Government fails to produce US assurances over renditions

Government has refused to investigate CIA flights through Irish airports and has rejected Irish Human Rights Commission's advice on renditions. By Justine McCarthy



The government has failed to produce the diplomatic assurances it claims to have acquired from the US administration that Irish airports are not being used by the CIA for rendition flights. Ireland is alone among the EU's 25 member states in making such a claim.

In a series of written correspondence with the Irish Human Rights Commission (IHRC) over the past year, the government has rejected every scintilla of the commission's advice that it must ensure against Irish territory being used to facilitate the transporting of CIA detainees for interrogation and torture. In one letter, the commission president, Maurice Manning, wrote to the Minister for Foreign Affairs, Dermot Ahern, that “it would be helpful” if the IHRC could have sight of the US assurances. That was last spring. They have not been forwarded yet.

Manning first wrote to Dermot Ahern on 21 December 2005 recommending random inspections of US planes at Shannon Airport as a method of establishing if there were grounds for suspicions that the airport was being used to facilitate the CIA's operation.

While the foreign-affairs minister was volubly criticising the European Parliament for “leaking” its draft report before he met the investigating committee, it emerged that the government formally dismissed the advice of its independent statutory human-rights watchdog in a letter last April, saying it had no legal responsibility to investigate unsubstantiated claims.

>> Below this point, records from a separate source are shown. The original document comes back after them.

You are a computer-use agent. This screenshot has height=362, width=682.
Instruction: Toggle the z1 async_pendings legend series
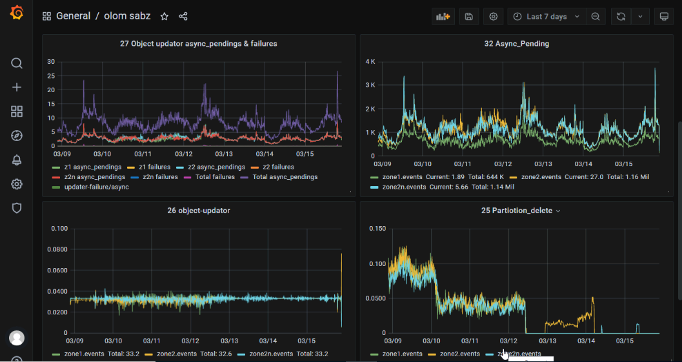click(x=92, y=167)
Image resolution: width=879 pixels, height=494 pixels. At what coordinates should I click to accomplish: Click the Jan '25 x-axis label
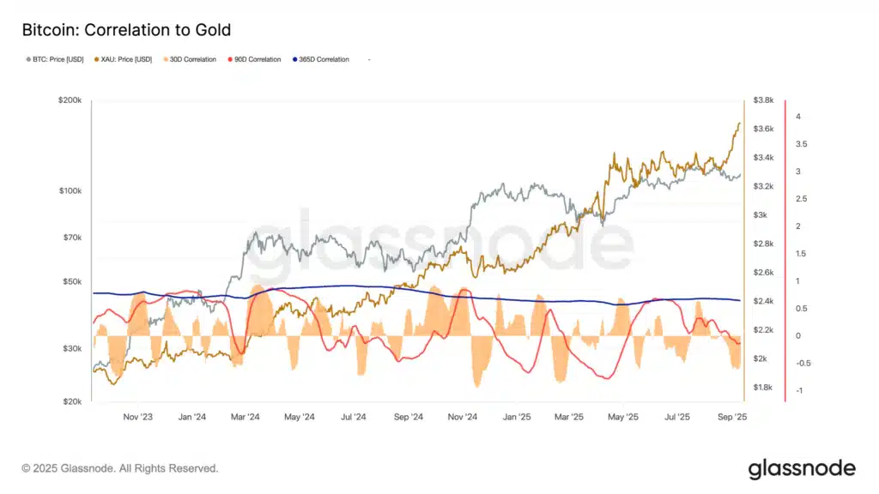[x=516, y=417]
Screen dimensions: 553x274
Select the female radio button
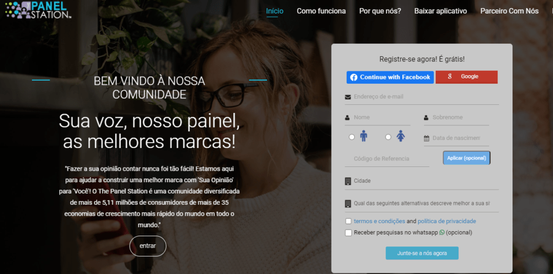pos(388,137)
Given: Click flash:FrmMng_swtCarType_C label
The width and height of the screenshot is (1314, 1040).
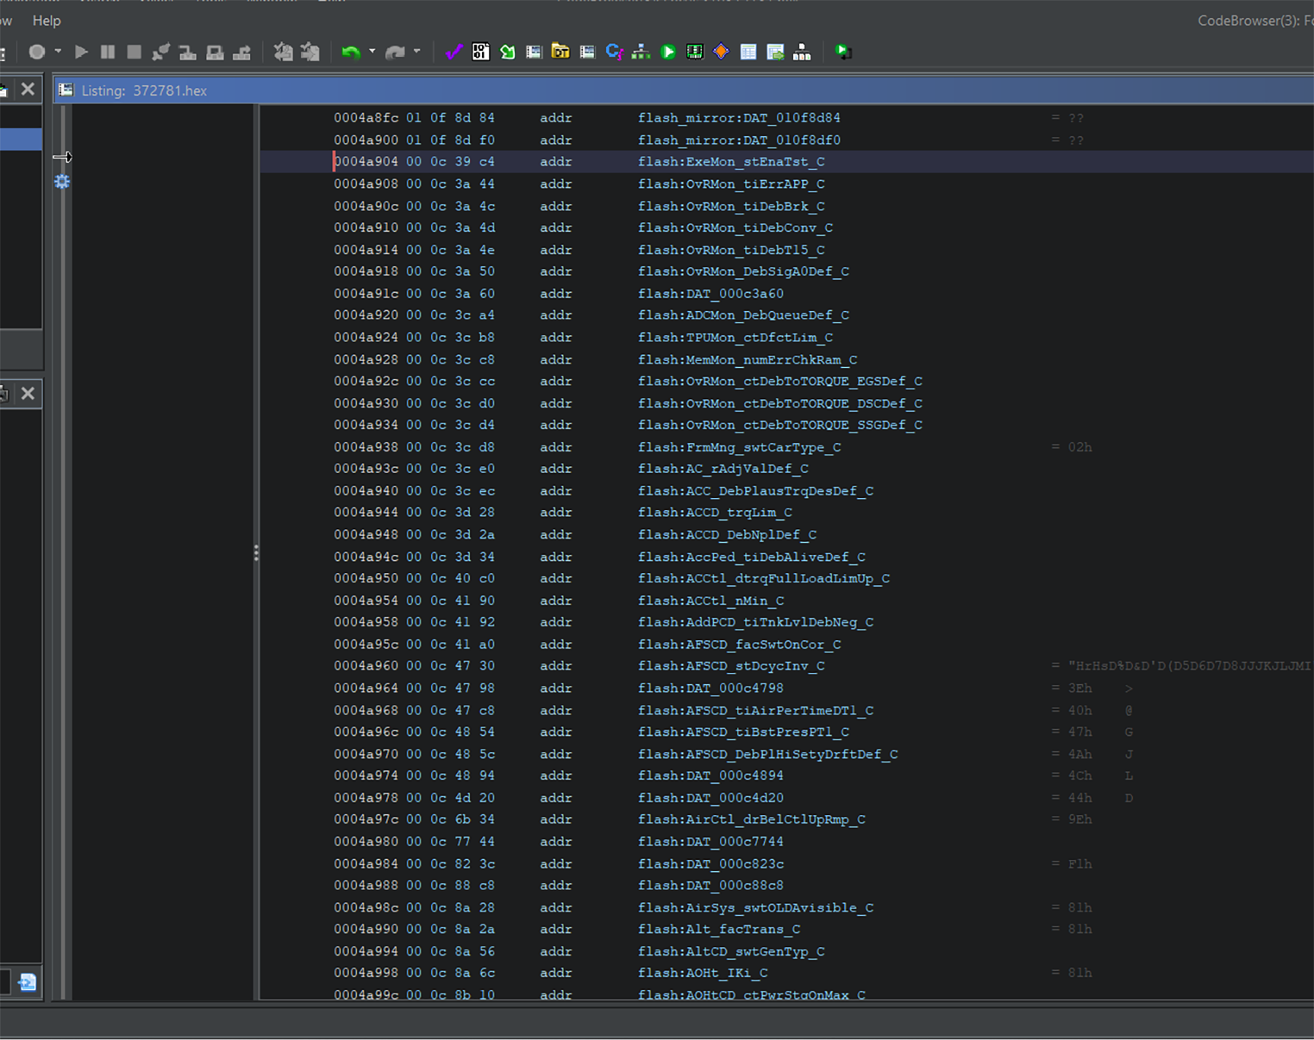Looking at the screenshot, I should (x=739, y=447).
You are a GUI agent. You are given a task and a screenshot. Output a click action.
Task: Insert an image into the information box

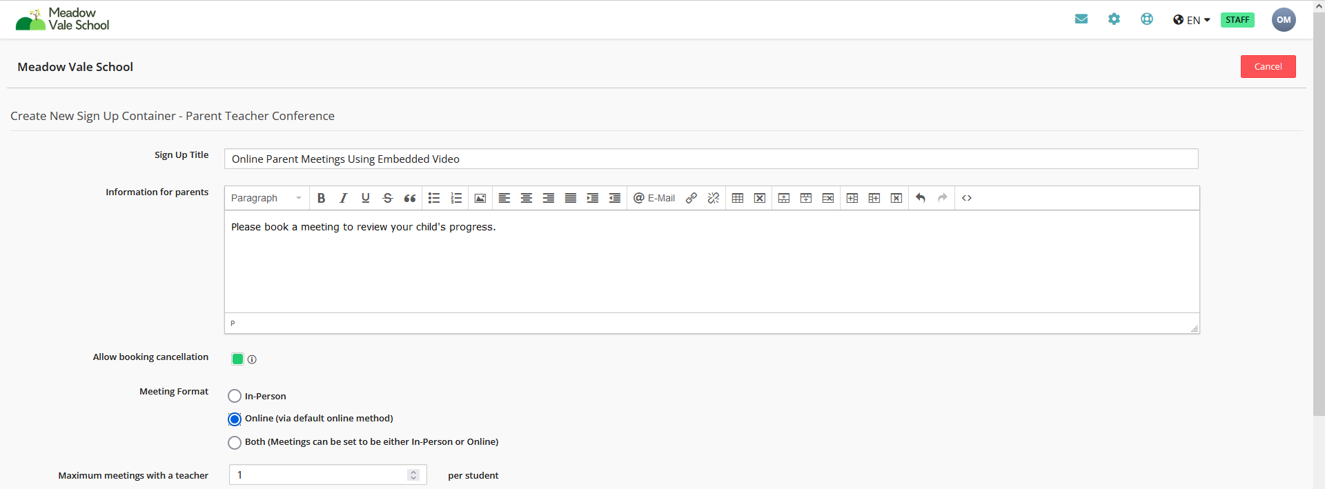[480, 198]
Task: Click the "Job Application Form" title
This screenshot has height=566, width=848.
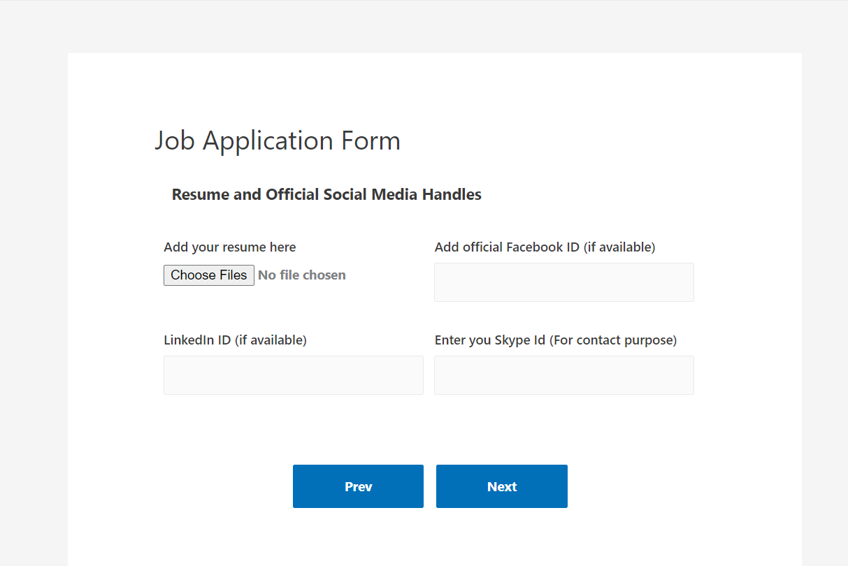Action: (278, 140)
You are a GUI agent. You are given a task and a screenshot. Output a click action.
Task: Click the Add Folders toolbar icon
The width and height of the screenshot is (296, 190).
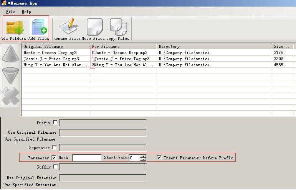(15, 28)
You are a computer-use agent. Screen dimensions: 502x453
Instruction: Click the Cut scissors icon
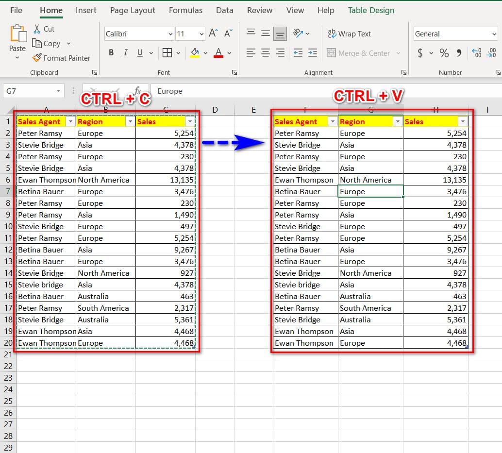tap(37, 29)
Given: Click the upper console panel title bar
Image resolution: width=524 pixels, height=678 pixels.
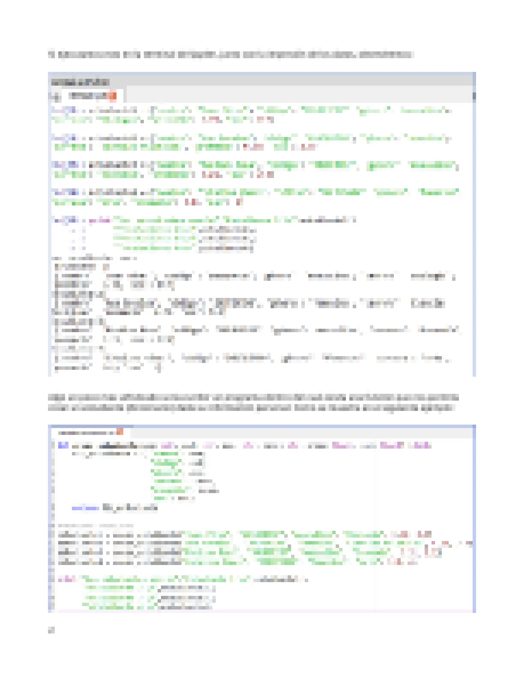Looking at the screenshot, I should (257, 82).
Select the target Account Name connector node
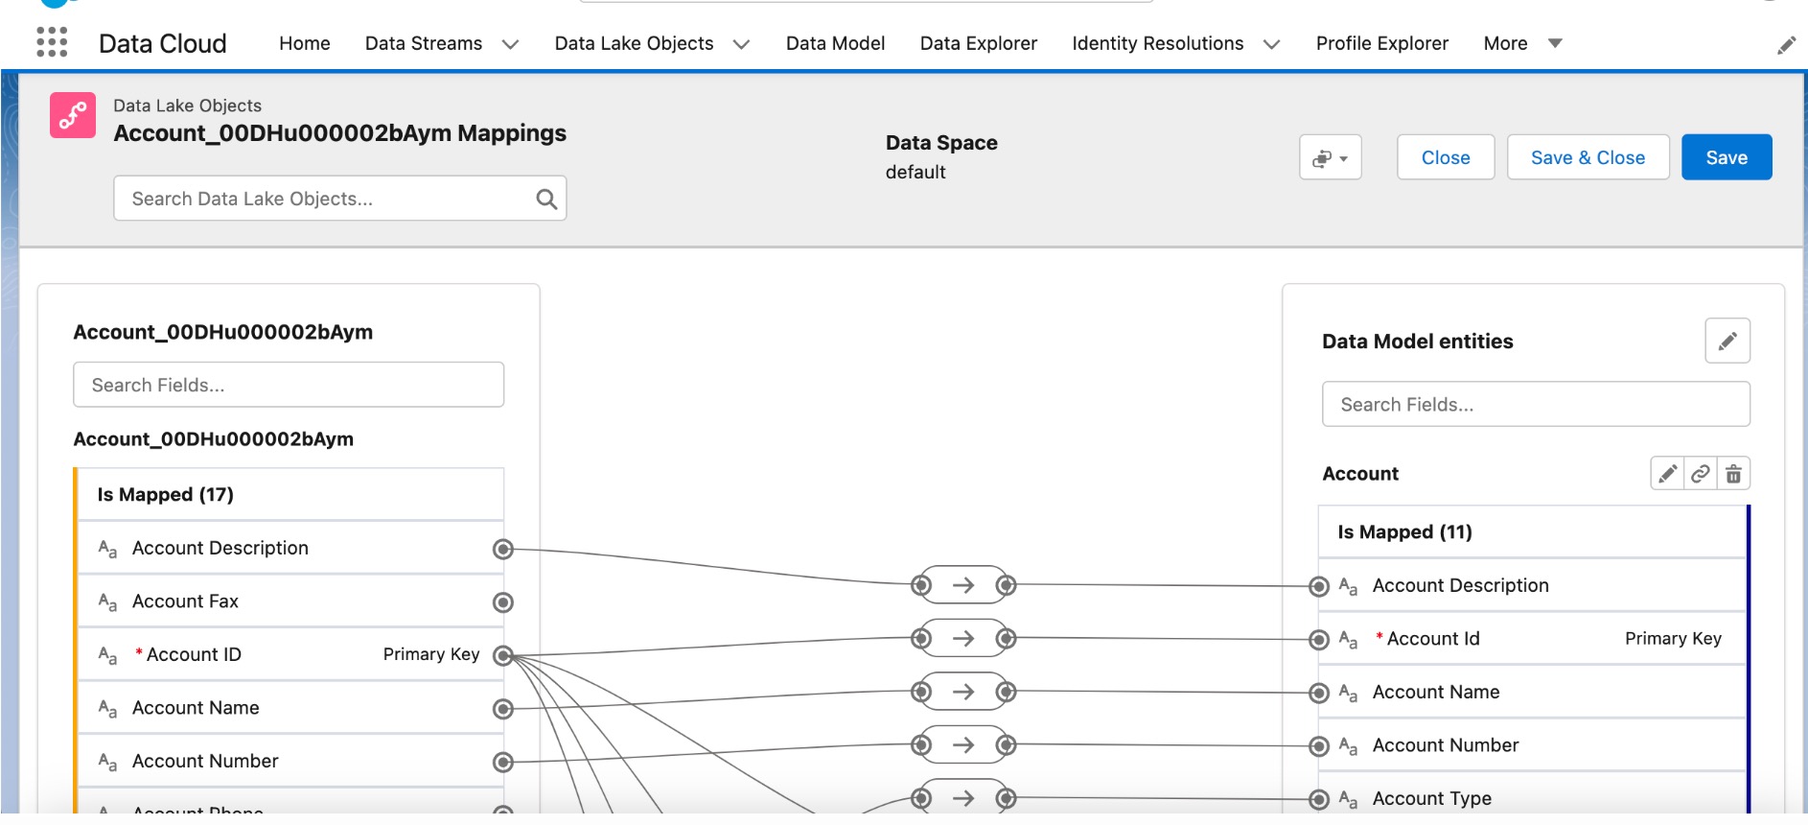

The IHRC again replied on 26 April, enclosing a lengthy document detailing the legal reasons why the government was duty-bound to investigate the allegations.

“We're not happy that the issues we have raised have been fully addressed,” Maurice Manning told Village.

Ireland merits a single paragraph in the European Parliament's draft report on the alleged use of European countries by the CIA for illegal detentions. It states: “[The committee] expresses concern about the 147 stopovers made by CIA-operated aircraft at Irish airports that on many occasions came from, or were bound for, countries linked with extraordinary rendition circuits and the transfer of detainees; [the committee] deplores the stopovers in Ireland of aircraft which have been shown to have been used by the CIA, on other occasions, for the extraordinary renditions of Ahmed Agiza, Mohammed El-Zari, Bisher Al-Rawi, Jamil El-Banna, Abou Elkassim Britel, Khaled El-Masri, Binyam Mohammed, Abu Omar and Maher Arar.”

The case of Abu Omar is the strongest example of a CIA rendition operation stopping over at Shannon (as did all Irish flights, bar two that stopped at Dublin Airport). Egyptian cleric, Abu Omar, had been granted asylum in Italy and was abducted in Milan on 17 February 2003. He was transferred from Milan to Aviano by car and then flown, via Ramstein in Germany, to Cairo, where he has been held in communicado and tortured ever since.

The plane that took Abu Omar to Cairo stopped to refuel at Shannon Airport on its way back from Egypt that night. The European Parliament report condemns “the active role played by certain officials of the Italian military security services (SISMI) in the abduction of Abu Omar”. It also “regrets that the abduction of Abu Omar jeopardised” the Italian public prosecutor's investigation of the terrorist network to which Omar was connected”.

Italy comes in for some of the sternest criticism in the report. It records that a document on US-Italian cooperation in the fight again terrorism, which would have assisted the committee's investigation, was classified by the former Italian government and that the current Italian government has confirmed the classified status of the document.

Poland is also strongly rebuked for its government's lack of cooperation with the committee by declining to meet it. It records 11 stopvers by CIA-operated planes at Polish airports that were coming from or were bound for countries linked with rendition.

The report also deplores “the way the British government, as represented by its Minister for Europe, cooperated with the committee” and condemns the rendition of two British residents, Jamil El-Banna and Bisher Al-Rawi, from Gambia, via Afghanistan, to Guantanamo Bay.